The moon was just a sliver in the sky, and it was late enough that even the crickets, normally deafening, seemed to have retired for the night. Lindsey rocked herself backward and forward, pumping her legs just enough to keep her momentum, but not so much that the swing hinges creaked out her presence. She wanted only Tanner Farnsworth to know that she was there, and judging by her cell phone’s clock, the boy who had betrayed her trust wouldn’t show for another ten minutes. That is, if he dared to come at all.
Lindsey let her thoughts drift back to the events that preceded this planned rendezvous. It had all begun with a frantic phone call from Jill.
“Slow down, Jill,” Lindsey had to shout into her phone. “I can’t understand you.”

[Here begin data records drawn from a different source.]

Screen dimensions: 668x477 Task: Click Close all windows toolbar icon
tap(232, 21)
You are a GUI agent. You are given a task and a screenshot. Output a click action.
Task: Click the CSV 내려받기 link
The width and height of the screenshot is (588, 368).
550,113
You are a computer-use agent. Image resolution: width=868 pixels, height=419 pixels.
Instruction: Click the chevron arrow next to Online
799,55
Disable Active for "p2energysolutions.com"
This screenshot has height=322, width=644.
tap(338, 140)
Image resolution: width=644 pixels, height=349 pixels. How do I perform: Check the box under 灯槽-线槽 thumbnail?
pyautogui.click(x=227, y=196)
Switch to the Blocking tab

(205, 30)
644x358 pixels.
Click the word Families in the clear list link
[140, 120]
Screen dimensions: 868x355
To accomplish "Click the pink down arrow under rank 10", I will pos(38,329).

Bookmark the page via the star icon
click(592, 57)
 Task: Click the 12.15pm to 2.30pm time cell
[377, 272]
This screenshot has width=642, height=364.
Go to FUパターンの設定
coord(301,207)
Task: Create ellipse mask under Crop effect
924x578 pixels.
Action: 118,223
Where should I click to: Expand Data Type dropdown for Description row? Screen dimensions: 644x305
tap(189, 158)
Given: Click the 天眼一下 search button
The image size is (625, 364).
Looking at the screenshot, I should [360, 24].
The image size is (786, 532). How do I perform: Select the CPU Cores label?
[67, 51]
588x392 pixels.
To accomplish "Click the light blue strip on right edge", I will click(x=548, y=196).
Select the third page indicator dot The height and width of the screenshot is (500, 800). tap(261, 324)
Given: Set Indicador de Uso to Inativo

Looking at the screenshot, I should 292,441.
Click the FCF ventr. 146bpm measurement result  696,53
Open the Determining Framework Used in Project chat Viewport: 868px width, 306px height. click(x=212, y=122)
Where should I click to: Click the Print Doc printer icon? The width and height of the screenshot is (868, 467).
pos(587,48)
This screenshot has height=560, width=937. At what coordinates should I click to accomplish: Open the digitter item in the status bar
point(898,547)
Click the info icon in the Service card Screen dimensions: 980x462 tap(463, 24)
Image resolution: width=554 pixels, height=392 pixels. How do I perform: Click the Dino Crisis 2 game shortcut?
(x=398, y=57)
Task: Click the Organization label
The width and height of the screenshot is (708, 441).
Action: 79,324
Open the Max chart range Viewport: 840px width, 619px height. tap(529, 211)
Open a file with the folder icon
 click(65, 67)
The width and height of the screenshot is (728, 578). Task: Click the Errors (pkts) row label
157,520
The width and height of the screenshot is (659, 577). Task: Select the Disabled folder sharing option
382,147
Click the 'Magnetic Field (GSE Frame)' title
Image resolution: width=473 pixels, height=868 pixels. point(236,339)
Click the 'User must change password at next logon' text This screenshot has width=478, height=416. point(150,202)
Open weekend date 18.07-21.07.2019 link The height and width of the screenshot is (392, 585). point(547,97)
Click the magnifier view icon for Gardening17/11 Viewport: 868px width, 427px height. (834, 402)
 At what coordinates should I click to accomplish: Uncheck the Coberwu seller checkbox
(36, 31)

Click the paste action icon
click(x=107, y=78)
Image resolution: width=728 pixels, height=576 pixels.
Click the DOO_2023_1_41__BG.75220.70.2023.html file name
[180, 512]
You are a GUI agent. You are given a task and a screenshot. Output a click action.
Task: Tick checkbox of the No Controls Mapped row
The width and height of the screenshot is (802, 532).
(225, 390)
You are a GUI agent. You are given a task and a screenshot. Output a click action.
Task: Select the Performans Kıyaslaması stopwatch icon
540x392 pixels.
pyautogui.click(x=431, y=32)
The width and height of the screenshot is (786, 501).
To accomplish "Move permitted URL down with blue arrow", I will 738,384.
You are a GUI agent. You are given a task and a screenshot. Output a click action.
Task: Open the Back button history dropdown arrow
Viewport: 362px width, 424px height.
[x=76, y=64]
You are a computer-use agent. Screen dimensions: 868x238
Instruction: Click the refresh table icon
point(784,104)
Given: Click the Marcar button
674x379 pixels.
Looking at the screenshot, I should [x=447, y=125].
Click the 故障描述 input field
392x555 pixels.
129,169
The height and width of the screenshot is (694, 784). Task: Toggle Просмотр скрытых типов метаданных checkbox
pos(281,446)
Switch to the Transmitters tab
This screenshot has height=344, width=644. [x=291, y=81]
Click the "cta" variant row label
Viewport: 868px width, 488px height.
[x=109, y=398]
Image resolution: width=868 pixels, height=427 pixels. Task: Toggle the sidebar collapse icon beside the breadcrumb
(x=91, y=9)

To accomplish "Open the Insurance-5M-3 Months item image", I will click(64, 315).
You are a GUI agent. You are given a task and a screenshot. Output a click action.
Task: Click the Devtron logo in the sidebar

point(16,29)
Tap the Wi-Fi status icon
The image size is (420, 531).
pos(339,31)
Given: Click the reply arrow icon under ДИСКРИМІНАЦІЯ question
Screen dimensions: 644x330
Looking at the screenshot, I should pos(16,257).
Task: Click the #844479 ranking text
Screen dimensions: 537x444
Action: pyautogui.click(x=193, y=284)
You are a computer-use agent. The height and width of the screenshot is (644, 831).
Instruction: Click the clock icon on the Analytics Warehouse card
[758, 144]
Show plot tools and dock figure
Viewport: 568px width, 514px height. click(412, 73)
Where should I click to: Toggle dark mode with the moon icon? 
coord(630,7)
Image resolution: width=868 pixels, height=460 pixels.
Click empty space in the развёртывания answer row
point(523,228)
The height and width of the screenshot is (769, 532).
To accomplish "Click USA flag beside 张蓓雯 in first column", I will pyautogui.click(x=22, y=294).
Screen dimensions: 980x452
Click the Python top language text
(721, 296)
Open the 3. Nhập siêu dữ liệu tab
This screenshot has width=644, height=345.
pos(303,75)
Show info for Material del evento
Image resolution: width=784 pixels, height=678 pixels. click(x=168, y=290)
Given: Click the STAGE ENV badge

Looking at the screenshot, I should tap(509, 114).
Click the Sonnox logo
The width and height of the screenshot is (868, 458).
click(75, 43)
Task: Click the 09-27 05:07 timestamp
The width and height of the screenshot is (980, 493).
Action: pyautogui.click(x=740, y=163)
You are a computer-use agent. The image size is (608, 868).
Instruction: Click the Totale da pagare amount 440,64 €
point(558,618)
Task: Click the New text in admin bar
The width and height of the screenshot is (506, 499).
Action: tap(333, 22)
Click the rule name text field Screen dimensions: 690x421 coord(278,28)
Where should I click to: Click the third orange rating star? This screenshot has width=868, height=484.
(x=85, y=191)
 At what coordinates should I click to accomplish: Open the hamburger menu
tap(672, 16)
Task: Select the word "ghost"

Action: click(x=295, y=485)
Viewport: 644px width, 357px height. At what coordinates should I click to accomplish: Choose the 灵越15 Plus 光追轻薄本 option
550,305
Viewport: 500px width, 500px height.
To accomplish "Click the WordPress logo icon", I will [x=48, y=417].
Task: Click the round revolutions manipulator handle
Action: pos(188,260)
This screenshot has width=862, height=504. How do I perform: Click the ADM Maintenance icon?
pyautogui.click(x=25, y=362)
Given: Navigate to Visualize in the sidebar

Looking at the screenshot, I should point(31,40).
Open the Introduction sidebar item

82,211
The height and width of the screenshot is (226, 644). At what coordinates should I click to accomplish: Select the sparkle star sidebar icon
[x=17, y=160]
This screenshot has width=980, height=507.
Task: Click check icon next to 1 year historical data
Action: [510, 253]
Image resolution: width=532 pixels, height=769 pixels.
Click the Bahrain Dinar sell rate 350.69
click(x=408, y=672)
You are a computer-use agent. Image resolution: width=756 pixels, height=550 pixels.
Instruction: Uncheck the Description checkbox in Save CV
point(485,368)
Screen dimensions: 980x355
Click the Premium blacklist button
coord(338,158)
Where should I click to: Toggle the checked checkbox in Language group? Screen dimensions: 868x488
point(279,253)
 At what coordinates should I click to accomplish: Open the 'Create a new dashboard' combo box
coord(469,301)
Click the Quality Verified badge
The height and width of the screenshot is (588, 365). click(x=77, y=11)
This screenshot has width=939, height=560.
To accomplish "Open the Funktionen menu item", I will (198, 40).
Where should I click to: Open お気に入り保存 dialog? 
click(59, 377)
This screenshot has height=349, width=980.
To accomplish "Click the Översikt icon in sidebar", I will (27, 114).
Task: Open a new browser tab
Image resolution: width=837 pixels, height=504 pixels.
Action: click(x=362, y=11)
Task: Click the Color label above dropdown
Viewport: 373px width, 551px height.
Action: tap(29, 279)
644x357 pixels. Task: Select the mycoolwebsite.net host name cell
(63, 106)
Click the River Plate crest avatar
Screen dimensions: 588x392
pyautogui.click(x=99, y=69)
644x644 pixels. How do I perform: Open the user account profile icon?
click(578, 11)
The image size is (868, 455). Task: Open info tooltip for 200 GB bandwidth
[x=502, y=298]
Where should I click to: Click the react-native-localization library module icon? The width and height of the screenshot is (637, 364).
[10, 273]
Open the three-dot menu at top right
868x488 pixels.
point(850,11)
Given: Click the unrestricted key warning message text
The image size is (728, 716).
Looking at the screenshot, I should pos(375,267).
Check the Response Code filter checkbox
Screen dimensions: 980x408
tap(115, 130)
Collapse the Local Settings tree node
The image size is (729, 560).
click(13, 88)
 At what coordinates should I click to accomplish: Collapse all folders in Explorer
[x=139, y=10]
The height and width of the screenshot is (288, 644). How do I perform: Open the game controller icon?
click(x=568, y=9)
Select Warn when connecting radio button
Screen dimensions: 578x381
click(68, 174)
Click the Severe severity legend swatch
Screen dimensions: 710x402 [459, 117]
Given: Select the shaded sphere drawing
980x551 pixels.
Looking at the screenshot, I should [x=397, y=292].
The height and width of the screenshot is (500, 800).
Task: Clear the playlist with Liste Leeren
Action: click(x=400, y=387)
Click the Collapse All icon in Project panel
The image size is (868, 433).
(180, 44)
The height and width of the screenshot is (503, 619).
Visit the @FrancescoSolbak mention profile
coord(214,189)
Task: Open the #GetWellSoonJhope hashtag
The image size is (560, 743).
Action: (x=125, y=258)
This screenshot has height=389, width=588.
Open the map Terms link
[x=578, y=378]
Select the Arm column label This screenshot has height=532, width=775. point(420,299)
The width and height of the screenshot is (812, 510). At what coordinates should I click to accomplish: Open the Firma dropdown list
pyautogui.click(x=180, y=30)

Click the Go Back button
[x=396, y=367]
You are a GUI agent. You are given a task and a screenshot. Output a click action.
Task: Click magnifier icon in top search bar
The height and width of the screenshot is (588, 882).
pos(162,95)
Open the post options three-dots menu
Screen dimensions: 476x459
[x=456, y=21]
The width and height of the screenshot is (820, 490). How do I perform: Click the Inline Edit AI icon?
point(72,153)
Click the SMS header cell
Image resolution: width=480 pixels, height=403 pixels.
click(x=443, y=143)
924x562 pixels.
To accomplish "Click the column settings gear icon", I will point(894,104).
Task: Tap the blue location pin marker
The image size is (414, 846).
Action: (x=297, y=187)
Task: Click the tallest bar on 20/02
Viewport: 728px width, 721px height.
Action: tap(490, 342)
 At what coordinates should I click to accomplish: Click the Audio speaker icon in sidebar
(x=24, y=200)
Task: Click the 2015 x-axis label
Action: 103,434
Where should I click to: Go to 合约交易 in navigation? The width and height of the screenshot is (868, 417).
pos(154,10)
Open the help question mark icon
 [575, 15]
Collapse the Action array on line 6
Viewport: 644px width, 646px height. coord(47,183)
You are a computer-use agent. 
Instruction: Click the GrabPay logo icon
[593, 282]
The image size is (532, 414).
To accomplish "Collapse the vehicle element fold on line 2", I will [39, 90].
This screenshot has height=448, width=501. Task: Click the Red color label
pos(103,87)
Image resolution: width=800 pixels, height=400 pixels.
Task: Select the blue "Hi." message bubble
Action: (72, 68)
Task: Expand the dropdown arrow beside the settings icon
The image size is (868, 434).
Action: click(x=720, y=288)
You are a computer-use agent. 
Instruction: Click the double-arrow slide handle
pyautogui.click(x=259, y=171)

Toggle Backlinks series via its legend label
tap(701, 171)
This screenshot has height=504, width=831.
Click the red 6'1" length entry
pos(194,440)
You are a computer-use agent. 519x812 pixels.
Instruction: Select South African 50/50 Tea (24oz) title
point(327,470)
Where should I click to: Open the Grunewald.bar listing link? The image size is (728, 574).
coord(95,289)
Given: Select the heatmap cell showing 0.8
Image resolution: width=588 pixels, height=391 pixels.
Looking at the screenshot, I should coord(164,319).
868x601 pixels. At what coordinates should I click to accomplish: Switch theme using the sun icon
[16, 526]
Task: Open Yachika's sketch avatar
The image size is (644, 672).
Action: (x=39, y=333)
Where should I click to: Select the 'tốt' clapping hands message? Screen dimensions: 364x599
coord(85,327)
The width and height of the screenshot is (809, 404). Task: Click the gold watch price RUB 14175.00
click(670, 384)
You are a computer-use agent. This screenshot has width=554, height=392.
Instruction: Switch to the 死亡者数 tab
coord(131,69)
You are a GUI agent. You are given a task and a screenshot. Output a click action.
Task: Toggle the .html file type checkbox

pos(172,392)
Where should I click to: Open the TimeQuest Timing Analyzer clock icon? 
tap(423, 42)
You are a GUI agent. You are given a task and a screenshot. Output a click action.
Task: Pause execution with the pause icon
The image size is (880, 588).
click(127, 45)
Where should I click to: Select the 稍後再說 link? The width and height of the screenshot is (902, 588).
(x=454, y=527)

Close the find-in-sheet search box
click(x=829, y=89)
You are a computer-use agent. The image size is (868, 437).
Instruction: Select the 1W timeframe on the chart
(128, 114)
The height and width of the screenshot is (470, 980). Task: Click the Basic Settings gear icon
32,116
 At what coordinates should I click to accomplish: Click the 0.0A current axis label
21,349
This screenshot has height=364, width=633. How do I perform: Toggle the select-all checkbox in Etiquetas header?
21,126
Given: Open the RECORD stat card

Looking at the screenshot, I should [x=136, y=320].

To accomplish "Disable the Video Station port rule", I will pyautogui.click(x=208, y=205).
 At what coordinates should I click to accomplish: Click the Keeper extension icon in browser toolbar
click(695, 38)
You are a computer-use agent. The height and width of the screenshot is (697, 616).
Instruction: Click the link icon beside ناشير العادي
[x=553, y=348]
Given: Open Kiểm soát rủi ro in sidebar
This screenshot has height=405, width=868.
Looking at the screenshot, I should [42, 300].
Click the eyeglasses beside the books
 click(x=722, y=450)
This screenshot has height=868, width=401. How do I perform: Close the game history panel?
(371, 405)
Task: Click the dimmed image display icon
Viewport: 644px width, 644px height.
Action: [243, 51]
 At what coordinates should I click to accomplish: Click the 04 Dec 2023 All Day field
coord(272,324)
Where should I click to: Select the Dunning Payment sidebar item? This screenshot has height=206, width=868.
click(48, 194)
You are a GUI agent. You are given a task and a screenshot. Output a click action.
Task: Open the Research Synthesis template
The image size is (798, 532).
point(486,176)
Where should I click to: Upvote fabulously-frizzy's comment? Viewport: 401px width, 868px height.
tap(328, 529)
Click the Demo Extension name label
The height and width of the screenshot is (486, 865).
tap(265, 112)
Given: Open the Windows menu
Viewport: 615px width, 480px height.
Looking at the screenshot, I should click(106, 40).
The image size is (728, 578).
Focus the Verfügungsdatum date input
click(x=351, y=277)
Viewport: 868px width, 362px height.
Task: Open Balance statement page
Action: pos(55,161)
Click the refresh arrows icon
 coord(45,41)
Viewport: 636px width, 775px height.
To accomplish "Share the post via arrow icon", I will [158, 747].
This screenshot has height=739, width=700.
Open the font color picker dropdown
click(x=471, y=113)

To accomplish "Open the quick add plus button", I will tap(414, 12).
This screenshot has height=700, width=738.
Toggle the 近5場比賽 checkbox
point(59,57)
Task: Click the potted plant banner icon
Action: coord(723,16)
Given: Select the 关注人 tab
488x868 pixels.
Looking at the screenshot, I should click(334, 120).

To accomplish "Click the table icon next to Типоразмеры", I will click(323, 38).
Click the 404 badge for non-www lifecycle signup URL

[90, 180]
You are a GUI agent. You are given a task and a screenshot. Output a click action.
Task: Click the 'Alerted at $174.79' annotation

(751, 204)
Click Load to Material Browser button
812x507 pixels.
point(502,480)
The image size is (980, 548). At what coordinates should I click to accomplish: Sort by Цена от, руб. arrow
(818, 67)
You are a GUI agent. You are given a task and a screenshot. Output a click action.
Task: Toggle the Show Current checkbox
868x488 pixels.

But once Lindsey finally grasped what Jill had been saying, she couldn’t believe what she heard. Their plan had been simply to figure out whether Mitchell was involved in the computer attacks. But in a single sentence, the life that Lindsey believed couldn’t get worse had done just that.
“Mitchell had what on his computer?”
“Your pictures,” Jill said. “The ones you told me you sent to Tanner. And that’s not all. He had pictures of me, too, and a bunch of other girls as well.”
“Oh my God.”
They went back and forth for a few minutes, with Lindsey punctuating each new revelation with another “Oh. My. God.”
“You’ve got to promise, swear to me, Lindsey, that you’re not going to do anything about this. I didn’t even tell my dad.”
“Your dad came and rescued you. Don’t you think you can trust him?”
“Yeah, a lot more now,” Jill agreed. “But that doesn’t mean I want him to know that I passed out at a party, or that somebody took pictures of me with my clothes off. You can’t tell anyone I told you this. Mitchell swore to me that he’d put my pictures everywhere if you did. Yours, too. I mean, we’ll be totally destroyed.”
“We went after one thing and found another.”
“What do you mean?” asked Jill.
“The police found child porn on your dad’s computers. But this isn’t the same thing. Mitchell can’t be the one who framed him.”
“That doesn’t mean I want my dad to know about these pictures!” Jill cried.
Lindsey tried to calm her crying friend, but it wasn’t easy to do over the phone. Eventually, Jill managed to calm herself.
“We can’t just let this go,” Lindsey said. “How many other girls’ pictures did Mitchell have?”
“A bunch,” Jill said. “Like I said, I didn’t look long. I copied them, though. I still have the storage key. When Mitchell found me looking, I swear I thought I was going to die. I can’t tell you how freaked out I was.”